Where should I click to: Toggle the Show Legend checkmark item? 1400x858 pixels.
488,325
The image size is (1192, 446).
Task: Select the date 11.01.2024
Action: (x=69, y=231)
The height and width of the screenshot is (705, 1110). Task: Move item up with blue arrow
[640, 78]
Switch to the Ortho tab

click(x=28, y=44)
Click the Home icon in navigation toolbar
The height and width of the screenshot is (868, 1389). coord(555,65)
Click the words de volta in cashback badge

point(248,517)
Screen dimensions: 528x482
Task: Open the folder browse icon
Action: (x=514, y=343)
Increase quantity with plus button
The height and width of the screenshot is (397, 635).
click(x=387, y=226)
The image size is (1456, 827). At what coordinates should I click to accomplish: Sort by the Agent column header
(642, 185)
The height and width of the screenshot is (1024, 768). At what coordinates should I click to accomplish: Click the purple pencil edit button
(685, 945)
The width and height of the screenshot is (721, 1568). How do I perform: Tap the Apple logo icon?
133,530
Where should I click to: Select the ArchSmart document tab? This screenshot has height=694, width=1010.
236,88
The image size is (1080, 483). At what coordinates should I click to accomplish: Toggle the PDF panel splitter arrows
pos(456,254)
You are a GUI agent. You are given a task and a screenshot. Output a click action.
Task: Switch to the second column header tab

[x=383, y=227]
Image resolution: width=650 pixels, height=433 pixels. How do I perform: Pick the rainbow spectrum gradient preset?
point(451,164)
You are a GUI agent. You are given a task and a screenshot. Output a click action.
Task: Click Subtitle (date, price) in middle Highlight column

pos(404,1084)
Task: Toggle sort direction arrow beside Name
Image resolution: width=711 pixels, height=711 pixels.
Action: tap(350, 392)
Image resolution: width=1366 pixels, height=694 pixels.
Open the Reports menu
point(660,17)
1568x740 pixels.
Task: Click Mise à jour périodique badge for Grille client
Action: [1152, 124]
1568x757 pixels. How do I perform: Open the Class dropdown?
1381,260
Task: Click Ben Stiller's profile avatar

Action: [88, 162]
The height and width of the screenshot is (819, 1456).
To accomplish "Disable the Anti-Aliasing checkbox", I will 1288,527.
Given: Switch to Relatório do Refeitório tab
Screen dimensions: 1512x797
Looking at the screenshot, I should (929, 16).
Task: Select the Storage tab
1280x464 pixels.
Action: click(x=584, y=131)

---+---

- Task prompt:
Reproduce all the records above with every occurrence of "GUI agent" substituted by "screen assistant". Leave everything else unchanged.

- Answer in full:
Where should I click to: Toggle the Show Legend checkmark item? 1400x858 pixels.
488,325
The image size is (1192, 446).
Task: Select the date 11.01.2024
Action: (x=69, y=231)
The height and width of the screenshot is (705, 1110). Task: Move item up with blue arrow
[640, 78]
Switch to the Ortho tab

click(x=28, y=44)
Click the Home icon in navigation toolbar
The height and width of the screenshot is (868, 1389). coord(555,65)
Click the words de volta in cashback badge

point(248,517)
Screen dimensions: 528x482
Task: Open the folder browse icon
Action: (x=514, y=343)
Increase quantity with plus button
The height and width of the screenshot is (397, 635).
click(x=387, y=226)
The image size is (1456, 827). At what coordinates should I click to accomplish: Sort by the Agent column header
(642, 185)
The height and width of the screenshot is (1024, 768). At what coordinates should I click to accomplish: Click the purple pencil edit button
(685, 945)
The width and height of the screenshot is (721, 1568). How do I perform: Tap the Apple logo icon?
133,530
Where should I click to: Select the ArchSmart document tab? This screenshot has height=694, width=1010.
236,88
The image size is (1080, 483). At what coordinates should I click to accomplish: Toggle the PDF panel splitter arrows
pos(456,254)
You are a screen assistant. You are given a task and a screenshot. Output a click action.
Task: Switch to the second column header tab

[x=383, y=227]
Image resolution: width=650 pixels, height=433 pixels. How do I perform: Pick the rainbow spectrum gradient preset?
point(451,164)
You are a screen assistant. You are given a task and a screenshot. Output a click action.
Task: Click Subtitle (date, price) in middle Highlight column

pos(404,1084)
Task: Toggle sort direction arrow beside Name
Image resolution: width=711 pixels, height=711 pixels.
Action: tap(350, 392)
Image resolution: width=1366 pixels, height=694 pixels.
Open the Reports menu
point(660,17)
1568x740 pixels.
Task: Click Mise à jour périodique badge for Grille client
Action: [1152, 124]
1568x757 pixels. How do I perform: Open the Class dropdown?
1381,260
Task: Click Ben Stiller's profile avatar

Action: [88, 162]
The height and width of the screenshot is (819, 1456).
To accomplish "Disable the Anti-Aliasing checkbox", I will 1288,527.
Given: Switch to Relatório do Refeitório tab
Screen dimensions: 1512x797
Looking at the screenshot, I should (929, 16).
Task: Select the Storage tab
1280x464 pixels.
Action: click(x=584, y=131)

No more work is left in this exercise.